Peter Greenleaf, President and CEO
Well, thanks, Joe. And I want to thank everyone again for joining us today. Let me close by saying that I'm proud of the work we've done so far this year. On the backdrop of a challenging and unprecedented global pandemic, we continue to see strong and significant progress in our efforts to drive adoption of LUPKYNIS in the U.S. Our clinical and regulatory teams are working hard to advance and achieve important milestones for voclosporin including the completion of the AURORA 2 continuation study. And we're pleased with the work achieved so far this year with our partner Otsuka to ensure regulatory approval of voclosporin outside of the U.S. And then finally, we're excited to have two new pipeline assets that will help us further our mission in changing the course of rare and autoimmune diseases. We look forward to providing additional updates in the months and quarters to come. And I'd now like to open up the line for questions. So with that operator, please feel free to open it up to the Q&A.
Operator, Operator
Thank you. Our first question comes from Alethia Young with Cantor Fitzgerald. Please proceed.
Alethia Young, Analyst
Peter, how would you characterize the difference between how rheumatologists and nephrologists treat lupus nephritis? What have you seen from both specialties in terms of patient start forms and prescribing patterns?
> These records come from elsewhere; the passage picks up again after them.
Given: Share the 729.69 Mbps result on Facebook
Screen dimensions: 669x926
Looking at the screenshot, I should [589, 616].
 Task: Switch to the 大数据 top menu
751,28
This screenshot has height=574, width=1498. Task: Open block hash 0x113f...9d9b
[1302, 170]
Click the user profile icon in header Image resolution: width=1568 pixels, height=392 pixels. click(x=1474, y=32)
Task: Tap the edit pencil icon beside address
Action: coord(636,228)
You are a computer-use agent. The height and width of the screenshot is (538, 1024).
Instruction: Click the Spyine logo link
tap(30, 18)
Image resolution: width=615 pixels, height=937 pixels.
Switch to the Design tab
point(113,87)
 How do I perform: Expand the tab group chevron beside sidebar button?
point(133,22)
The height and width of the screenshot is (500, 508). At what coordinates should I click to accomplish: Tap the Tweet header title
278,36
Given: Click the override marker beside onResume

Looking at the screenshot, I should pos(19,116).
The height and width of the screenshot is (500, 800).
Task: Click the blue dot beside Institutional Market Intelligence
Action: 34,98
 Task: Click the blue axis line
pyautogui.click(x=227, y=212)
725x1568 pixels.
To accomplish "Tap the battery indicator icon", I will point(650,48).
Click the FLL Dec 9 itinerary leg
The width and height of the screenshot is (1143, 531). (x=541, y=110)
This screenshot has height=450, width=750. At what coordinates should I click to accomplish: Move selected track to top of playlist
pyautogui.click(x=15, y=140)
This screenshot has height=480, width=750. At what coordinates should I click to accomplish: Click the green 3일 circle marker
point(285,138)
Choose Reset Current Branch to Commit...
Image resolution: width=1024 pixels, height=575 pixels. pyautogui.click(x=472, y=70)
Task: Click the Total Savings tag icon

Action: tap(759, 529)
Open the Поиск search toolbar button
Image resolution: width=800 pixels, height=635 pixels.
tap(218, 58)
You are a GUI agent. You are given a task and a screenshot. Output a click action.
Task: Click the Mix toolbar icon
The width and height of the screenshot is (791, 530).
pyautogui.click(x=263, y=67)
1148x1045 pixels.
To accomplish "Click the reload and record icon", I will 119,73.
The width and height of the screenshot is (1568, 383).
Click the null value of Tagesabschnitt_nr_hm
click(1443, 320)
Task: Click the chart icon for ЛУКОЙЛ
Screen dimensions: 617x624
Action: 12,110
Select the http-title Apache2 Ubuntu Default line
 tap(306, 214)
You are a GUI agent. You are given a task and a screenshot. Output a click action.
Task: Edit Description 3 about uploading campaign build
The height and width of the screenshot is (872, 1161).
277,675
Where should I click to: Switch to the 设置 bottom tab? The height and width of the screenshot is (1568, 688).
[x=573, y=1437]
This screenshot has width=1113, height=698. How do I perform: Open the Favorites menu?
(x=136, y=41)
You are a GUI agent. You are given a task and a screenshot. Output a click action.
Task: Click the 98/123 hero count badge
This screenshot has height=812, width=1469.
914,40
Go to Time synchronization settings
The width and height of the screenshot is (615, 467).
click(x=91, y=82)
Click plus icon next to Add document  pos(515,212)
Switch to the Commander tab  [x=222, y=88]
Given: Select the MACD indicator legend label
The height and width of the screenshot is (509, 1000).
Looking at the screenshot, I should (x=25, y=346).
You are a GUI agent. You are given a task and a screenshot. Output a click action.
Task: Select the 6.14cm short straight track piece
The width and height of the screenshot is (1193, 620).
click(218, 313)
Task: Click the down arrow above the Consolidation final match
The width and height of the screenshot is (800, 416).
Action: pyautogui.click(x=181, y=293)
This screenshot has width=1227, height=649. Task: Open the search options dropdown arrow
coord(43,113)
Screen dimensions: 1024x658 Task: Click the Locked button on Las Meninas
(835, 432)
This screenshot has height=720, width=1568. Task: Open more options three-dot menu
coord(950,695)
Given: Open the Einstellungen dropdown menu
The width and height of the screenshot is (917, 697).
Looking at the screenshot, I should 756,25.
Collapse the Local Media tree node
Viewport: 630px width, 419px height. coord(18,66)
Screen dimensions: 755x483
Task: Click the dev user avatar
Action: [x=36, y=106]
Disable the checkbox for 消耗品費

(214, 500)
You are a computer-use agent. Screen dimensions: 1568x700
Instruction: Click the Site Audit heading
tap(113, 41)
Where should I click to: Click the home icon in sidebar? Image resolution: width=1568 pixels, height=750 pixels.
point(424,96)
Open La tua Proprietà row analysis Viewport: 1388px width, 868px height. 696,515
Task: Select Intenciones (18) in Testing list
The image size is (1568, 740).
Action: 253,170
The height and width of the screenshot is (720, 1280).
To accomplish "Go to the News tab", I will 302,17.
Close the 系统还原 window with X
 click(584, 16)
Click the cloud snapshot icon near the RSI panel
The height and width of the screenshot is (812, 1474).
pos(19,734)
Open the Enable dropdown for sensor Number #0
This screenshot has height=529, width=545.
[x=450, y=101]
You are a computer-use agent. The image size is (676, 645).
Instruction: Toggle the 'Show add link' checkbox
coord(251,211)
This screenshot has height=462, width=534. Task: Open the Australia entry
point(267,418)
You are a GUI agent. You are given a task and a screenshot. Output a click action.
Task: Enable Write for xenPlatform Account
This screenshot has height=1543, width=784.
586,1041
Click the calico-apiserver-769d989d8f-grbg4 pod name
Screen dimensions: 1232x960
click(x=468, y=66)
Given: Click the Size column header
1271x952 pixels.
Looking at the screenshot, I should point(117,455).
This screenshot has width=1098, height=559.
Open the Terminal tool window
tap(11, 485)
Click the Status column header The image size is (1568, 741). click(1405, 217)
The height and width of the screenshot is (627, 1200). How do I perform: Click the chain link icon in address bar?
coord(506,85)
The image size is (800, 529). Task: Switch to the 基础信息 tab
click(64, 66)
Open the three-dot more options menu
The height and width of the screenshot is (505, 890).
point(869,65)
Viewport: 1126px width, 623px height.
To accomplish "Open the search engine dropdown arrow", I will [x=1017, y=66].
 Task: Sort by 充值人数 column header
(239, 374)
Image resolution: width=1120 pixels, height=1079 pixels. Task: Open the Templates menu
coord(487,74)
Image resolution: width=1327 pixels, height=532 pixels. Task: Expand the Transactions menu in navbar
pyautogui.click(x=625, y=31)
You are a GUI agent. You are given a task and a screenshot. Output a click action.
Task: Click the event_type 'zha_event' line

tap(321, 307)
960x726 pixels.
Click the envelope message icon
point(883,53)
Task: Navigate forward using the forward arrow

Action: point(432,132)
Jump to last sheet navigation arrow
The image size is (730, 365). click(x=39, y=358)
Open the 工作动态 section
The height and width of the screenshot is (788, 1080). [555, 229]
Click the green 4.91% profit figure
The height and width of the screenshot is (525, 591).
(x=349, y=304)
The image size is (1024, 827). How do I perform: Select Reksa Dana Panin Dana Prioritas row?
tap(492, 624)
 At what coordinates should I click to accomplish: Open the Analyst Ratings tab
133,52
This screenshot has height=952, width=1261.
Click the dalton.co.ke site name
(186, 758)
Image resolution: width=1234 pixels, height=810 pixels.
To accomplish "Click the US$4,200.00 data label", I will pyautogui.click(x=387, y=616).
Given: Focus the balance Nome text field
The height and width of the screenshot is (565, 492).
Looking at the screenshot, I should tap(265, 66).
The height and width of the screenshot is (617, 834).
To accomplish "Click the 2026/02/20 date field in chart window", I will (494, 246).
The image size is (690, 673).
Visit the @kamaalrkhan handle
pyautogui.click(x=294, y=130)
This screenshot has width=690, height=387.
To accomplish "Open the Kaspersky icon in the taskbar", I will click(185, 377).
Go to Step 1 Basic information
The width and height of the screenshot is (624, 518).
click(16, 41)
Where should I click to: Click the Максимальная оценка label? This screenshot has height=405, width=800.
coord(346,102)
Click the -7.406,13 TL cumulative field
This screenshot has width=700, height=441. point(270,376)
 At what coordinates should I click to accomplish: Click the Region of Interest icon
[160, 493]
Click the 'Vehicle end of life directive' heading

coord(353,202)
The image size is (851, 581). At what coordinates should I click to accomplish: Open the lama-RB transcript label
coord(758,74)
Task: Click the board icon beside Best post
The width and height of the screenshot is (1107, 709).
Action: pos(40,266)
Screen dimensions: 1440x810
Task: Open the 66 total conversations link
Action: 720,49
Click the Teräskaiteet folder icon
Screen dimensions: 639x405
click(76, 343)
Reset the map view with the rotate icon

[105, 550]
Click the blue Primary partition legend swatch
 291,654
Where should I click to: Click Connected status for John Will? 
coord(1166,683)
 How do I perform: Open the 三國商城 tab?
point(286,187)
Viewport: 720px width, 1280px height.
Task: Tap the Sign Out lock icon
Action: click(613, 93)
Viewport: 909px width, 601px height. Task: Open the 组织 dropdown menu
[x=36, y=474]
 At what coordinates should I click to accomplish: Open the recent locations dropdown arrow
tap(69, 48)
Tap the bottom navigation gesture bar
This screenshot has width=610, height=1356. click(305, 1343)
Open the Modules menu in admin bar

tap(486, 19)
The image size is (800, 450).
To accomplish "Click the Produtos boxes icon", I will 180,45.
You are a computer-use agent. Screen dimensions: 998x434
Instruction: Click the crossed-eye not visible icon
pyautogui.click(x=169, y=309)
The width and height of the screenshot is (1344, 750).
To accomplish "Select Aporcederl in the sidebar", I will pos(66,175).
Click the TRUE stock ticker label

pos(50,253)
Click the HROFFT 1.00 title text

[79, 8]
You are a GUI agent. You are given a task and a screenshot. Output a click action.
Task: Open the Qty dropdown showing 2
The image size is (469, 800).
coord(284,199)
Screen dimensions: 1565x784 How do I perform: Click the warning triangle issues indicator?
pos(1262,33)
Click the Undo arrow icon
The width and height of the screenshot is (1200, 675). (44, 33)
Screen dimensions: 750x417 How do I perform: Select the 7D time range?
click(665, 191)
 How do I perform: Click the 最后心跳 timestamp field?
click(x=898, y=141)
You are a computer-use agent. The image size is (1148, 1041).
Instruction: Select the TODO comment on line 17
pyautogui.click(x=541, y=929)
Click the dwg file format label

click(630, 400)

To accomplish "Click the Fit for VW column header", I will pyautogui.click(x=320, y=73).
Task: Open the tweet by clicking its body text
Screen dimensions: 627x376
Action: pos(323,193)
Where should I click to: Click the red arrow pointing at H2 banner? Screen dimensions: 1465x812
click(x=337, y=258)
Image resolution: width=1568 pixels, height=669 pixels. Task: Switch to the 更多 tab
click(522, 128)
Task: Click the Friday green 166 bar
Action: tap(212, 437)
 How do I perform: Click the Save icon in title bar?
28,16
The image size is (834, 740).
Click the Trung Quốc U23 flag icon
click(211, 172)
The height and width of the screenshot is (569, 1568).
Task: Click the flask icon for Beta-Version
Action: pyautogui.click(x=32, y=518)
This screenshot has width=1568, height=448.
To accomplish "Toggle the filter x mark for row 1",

Peter Greenleaf, President and CEO
Thanks Alethia, let me start out and Max can build on what I might miss. Obviously, rheumatologists and nephrologists are different in this specialty and how they think about the disease. I think that the treatment goals are aligned, but obviously a lupus patient starts first at a rheumatologist's office. If you look at our market research though, in terms of both awareness and intent to treat, they're pretty close to overlap in terms of awareness of the drug and intent to treat moving forward. But in terms of our day to day, our messaging, etc., we still call on high targets, both in nephrology and rheumatology. And right now, both from our impact scores in terms of the market research we track, we're right on target with both nephrologists and rheumatologists. And Max, what would you add there, anything?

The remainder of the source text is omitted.